WORK REQUIRED: Convert the records below into a numbered list with one line per item, and leave out the blank lines.

RECORDS FOR PROCESSING:

* * * * *

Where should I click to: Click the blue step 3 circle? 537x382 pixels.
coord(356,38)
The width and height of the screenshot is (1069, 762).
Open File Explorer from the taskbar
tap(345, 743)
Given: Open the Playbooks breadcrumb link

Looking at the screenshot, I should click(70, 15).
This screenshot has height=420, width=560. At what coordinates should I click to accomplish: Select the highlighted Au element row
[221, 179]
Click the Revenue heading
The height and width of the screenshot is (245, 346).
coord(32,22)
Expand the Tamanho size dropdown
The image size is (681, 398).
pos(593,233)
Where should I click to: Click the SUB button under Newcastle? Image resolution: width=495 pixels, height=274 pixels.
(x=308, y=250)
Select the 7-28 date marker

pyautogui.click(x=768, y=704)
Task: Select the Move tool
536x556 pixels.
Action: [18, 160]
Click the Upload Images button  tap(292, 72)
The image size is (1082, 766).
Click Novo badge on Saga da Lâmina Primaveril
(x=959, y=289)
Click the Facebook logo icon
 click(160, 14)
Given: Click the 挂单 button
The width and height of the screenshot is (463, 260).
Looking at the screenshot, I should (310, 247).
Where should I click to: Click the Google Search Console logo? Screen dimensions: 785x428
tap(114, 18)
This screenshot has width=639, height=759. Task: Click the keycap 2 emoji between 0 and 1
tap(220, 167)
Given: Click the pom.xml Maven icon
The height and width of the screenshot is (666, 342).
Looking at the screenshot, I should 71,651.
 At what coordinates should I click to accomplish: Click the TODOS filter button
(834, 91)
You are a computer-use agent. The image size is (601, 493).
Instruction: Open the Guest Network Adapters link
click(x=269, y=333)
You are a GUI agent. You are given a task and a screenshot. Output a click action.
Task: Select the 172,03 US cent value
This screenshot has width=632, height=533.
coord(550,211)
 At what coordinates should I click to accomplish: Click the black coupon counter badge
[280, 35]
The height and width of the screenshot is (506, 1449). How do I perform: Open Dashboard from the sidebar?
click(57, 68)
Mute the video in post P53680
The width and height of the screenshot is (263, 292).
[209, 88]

* * * * *

RESPONSE TO THIS EXERCISE:
1. Where should I click to: Click the blue step 3 circle? 537x382 pixels.
2. coord(356,38)
3. The width and height of the screenshot is (1069, 762).
4. Open File Explorer from the taskbar
5. tap(345, 743)
6. Given: Open the Playbooks breadcrumb link
7. Looking at the screenshot, I should click(70, 15).
8. This screenshot has height=420, width=560. At what coordinates should I click to accomplish: Select the highlighted Au element row
9. [221, 179]
10. Click the Revenue heading
11. The height and width of the screenshot is (245, 346).
12. coord(32,22)
13. Expand the Tamanho size dropdown
14. The image size is (681, 398).
15. pos(593,233)
16. Where should I click to: Click the SUB button under Newcastle? Image resolution: width=495 pixels, height=274 pixels.
17. (x=308, y=250)
18. Select the 7-28 date marker
19. pyautogui.click(x=768, y=704)
20. Task: Select the Move tool
21. 536x556 pixels.
22. Action: [18, 160]
23. Click the Upload Images button  tap(292, 72)
24. The image size is (1082, 766).
25. Click Novo badge on Saga da Lâmina Primaveril
26. (x=959, y=289)
27. Click the Facebook logo icon
28.  click(160, 14)
29. Given: Click the 挂单 button
30. The width and height of the screenshot is (463, 260).
31. Looking at the screenshot, I should (310, 247).
32. Where should I click to: Click the Google Search Console logo? Screen dimensions: 785x428
33. tap(114, 18)
34. This screenshot has width=639, height=759. Task: Click the keycap 2 emoji between 0 and 1
35. tap(220, 167)
36. Given: Click the pom.xml Maven icon
37. The height and width of the screenshot is (666, 342).
38. Looking at the screenshot, I should 71,651.
39.  At what coordinates should I click to accomplish: Click the TODOS filter button
40. (834, 91)
41. You are a computer-use agent. The image size is (601, 493).
42. Instruction: Open the Guest Network Adapters link
43. click(x=269, y=333)
44. You are a GUI agent. You are given a task and a screenshot. Output a click action.
45. Task: Select the 172,03 US cent value
46. This screenshot has width=632, height=533.
47. coord(550,211)
48.  At what coordinates should I click to accomplish: Click the black coupon counter badge
49. [280, 35]
50. The height and width of the screenshot is (506, 1449). How do I perform: Open Dashboard from the sidebar?
51. click(57, 68)
52. Mute the video in post P53680
53. The width and height of the screenshot is (263, 292).
54. [209, 88]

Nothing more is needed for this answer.